To start a transition to p-value-free manuscripts, Acta Orthopaedica will enforce a policy of zero tolerance vis-à-vis p-value misconceptions. Authors who wish to publish manuscript with p-values must from now on comply with 2 principles for concluding whether or not scientifically important differences exist:

  1. A statistically non-significant test is not sufficient to claim “no difference.” To show “no difference,” a smallest clinically relevant size of the difference (it might be 0) must be defined. If all clinically relevant differences are excluded from the difference’s 95% confidence interval a “no difference” conclusion is reasonable.

  2. A statistically significant test is not necessarily related to a clinically important difference. The importance of the tested null hypothesis must be motivated using other arguments than the p-value, and a smallest clinically relevant difference (it might be 0) must be defined, and if the difference’s 95% confidence interval excludes all clinically irrelevant differences, a conclusion about the existence of a clinically important difference is reasonable.
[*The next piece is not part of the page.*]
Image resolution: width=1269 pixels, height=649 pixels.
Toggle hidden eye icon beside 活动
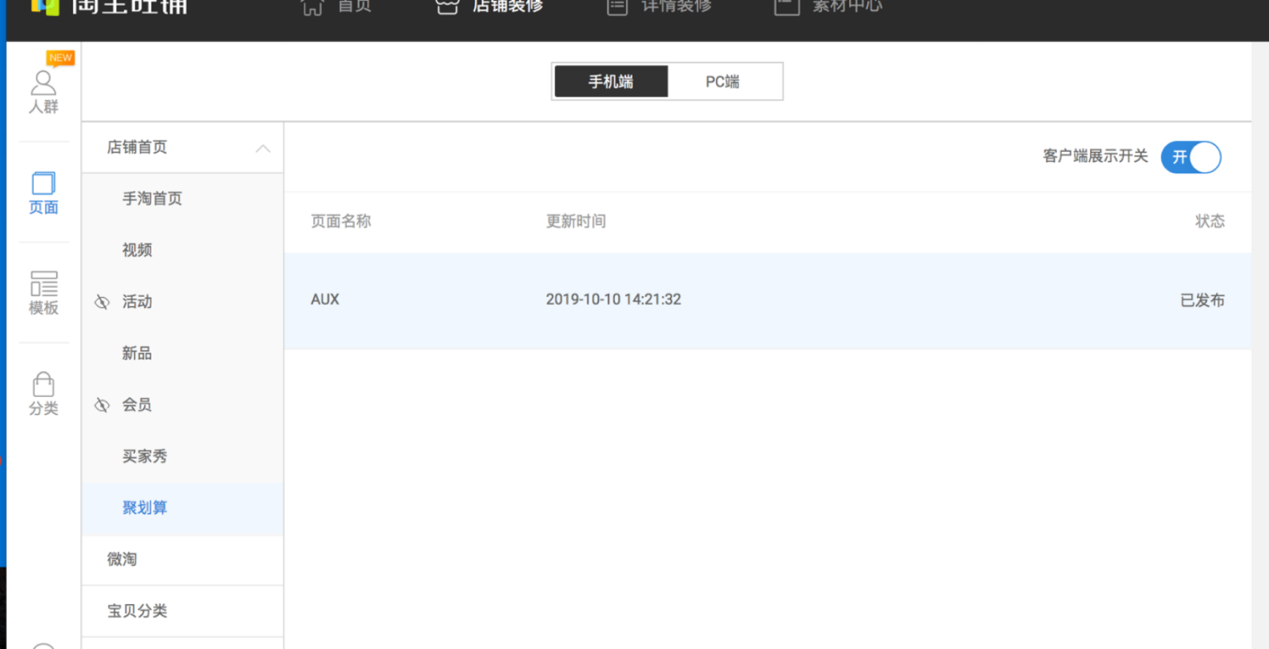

The required clinical definitions, motivations, and explanations should be presented in the manuscript in non-technical terms. For example (from Paavola et al. Citation2018), the null hypothesis and clinically relevant difference can be described: “Main outcome measure: Shoulder pain at rest … (visual analogue scale (VAS) from 0 to 100, with 0 denoting no pain), at 24 months. The threshold for minimal clinically important difference was set at 15.” The result is presented as: “In the primary intention to treat analysis (ASD versus diagnostic arthroscopy), no clinically relevant between group differences were seen… The … difference between groups … in pain VAS was −5 (95% confidence interval −11 to 2) points.”

The above example shows that confidence intervals are better than p-values, and that p-values are redundant when confidence intervals are presented. Arguments against replacing p-values with confidence intervals are usually motivated by a desire to be able to keep misusing p-values for showing “no difference” and “importance” without having to consider clinical relevance and without having to argue in clinical terms why an observed difference is important. The failure of such simplistic research is, however, clearly shown in the discussion on the reproducibility crisis of modern biomedical research. It is now time for a more serious approach.

  • Wasserstein R L, Lazar N A. The ASA’s statement on p-values: context, process, and purpose. American Statistician 2016; 70: 129–33.
  • Paavola M, Malmivaara A, Taimela S, Kanto K, Inkinen J, Kalske J, Sinisaari I, Savolainen V, Ranstam J, Järvinen T L N. Subacromial decompression versus diagnostic arthroscopy for shoulder impingement: randomised, placebo surgery controlled clinical trial. BMJ 2018; 362: k2860.